2. Kommunizieren in Computer Netzwerken
Das Telefon als ein bewährtes synchrones Kommunikationsmedium (ohne dem Anrufbeantworter...) bekommt ebenbürtige Partner, selbst wenn es auf den ersten Blick nicht so anspricht: Das Internet als Kommunikationsplattform verbindet alle Beteiligten bei der Umsetzung der anstehenden Aufgaben: synchron und /oder asynchron. Viele Benutzer ertappen sich bei dem Umstand, zunehmend mehr e-mails zu schreiben, als Telefonate zu führen. In unserem Architekturbüro ist es ebenso. Das parallele Versenden, das Kombinieren mit Informationsanhängen und das protokollarische textliche Frage/Antwortspiel hat seine Vorteile im Baugeschehen, wo der "Verlust der Erinnerungsfähigkeit" ein vielbeobachtetes Phenomen darstellt. Das Kommunizieren umfasst aber neben der klassischen e-mail auch die integrierten Bauprotokolle oder den Austausch von Dateien über FTP. Es ist sicher, funktioniert nahezu ohne Störung, ist protokollierbar und elegant. Wirklich zu empfehlen.
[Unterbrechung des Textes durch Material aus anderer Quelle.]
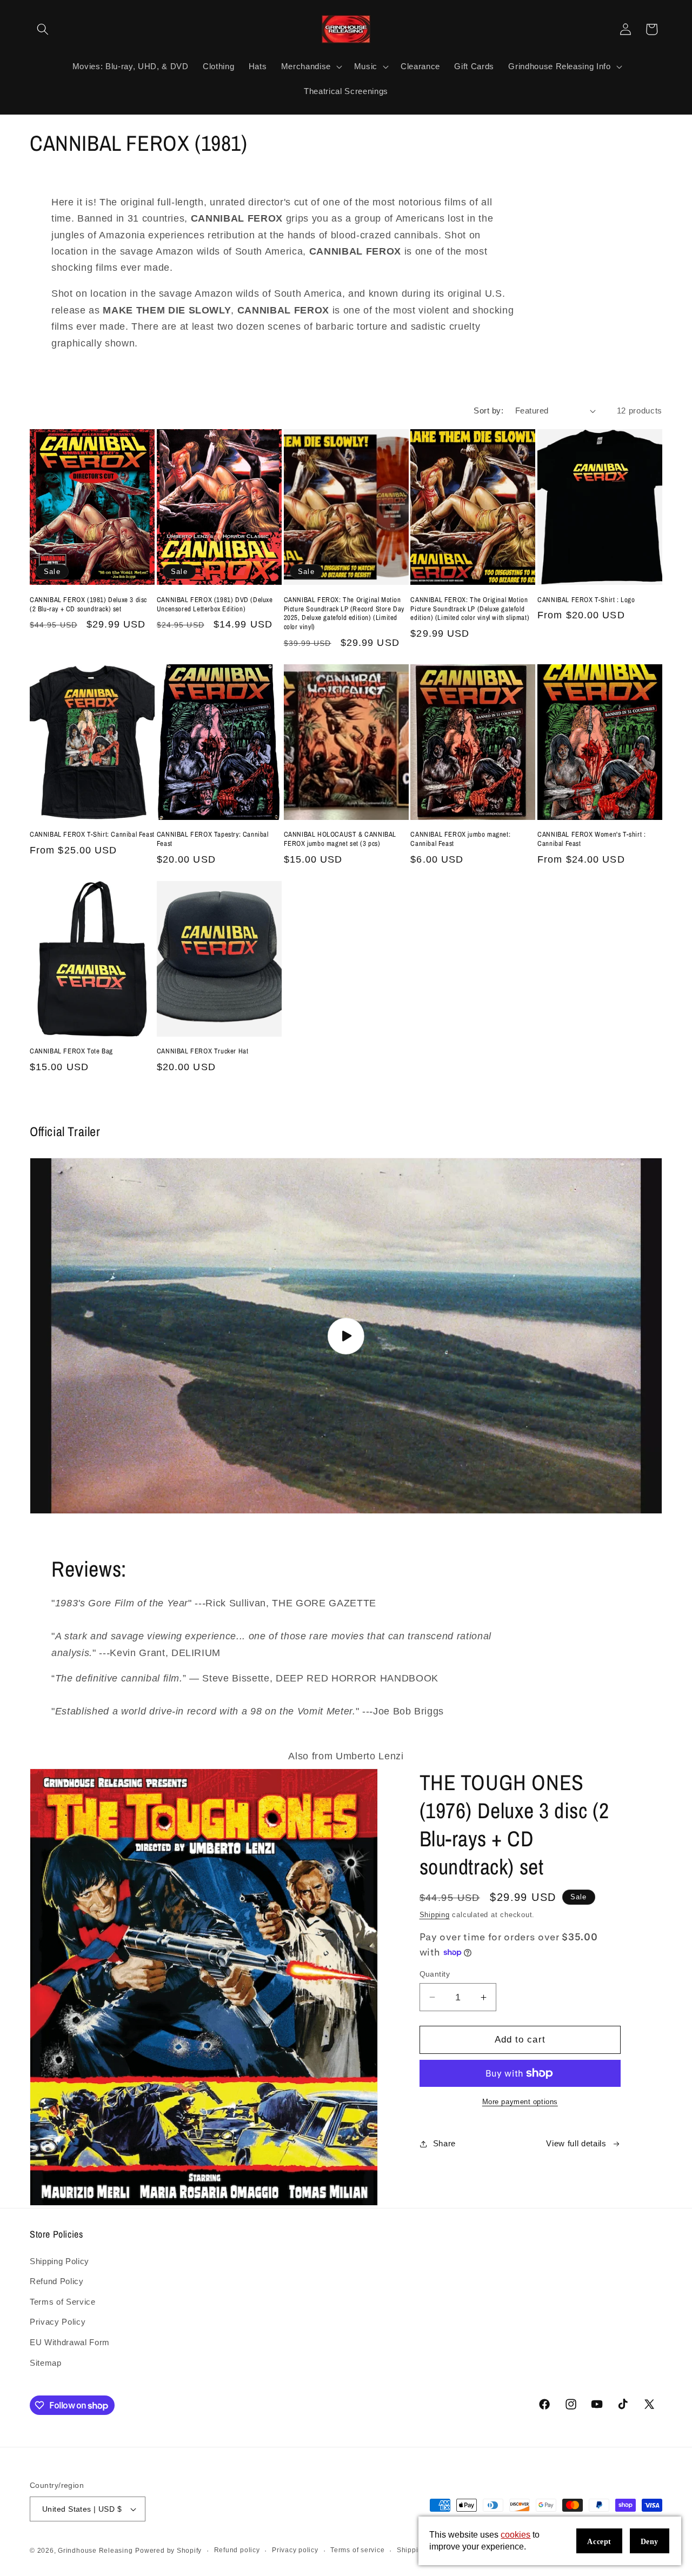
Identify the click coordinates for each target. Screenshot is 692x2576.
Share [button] (444, 2143)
3. Interagieren in Computer Netzwerken
Diese "Dienstverwendung", dicht und kommunikationsintensiv in einem unmittelbaren Austausch zu treten, ohne sich gegenüber zu sehen, stellt - trotz aller Verheißungen - eine sehr spannende aber auch spekulative Nutzungsvariante dar. Gewiss von Technik und System prinzipiell unterstützt, zeigen sich erst eher bescheidene Verwendungen. Aufwendige Videokonferenzräume zwischen Berlin und Bonn blieben anfangs noch leer, die Beteiligten mussten sich erst damit anfreunden. Spannend und für den Architekten äußerst sinnvoll erscheint es in jedem Fall:
- Kann doch parallel "von Angesicht zu Angesicht" (mittels Video)
- "auf einem Blatt Papier" (Whiteboard)
- "in einer Grundrisszeichnung (verteiltes Arbeiten)
- "in einer 3D-Welt (immersives Arbeiten)
In unserem Architekturbüro testen, arbeiten und entwickeln wir zusammen mit der Universität auf den drei Ebene der hier formulierten aktuellen Nutzungen der Netztechnologien für Architekten. Weltweit verteilte Arbeitsgruppen, Entwurfs-Workshops mittels Techniken des verteilten Arbeitens und Kommunizierens, stellen dabei gewiss die anspruchsvollste und auch technisch instabilste Arbeitstechnik dar. Hier mit Unterstützung der Universität erproben wir Techniken und Planungsprinzipien für derartige Arbeitsumgebungen. Für die alltägliche Arbeit wollen die Autoren dem Architekturbüro diese Verfahrensweise noch nicht in Gänze zumuten. Aber über "homepage", e-mail und dergleichen redet schon keiner mehr. Dies in einem Büro mittlerer Größe, wo die Architekten häufig frustriert sind, dass der Computer oft so verstockt ist, wie manches Bauamt.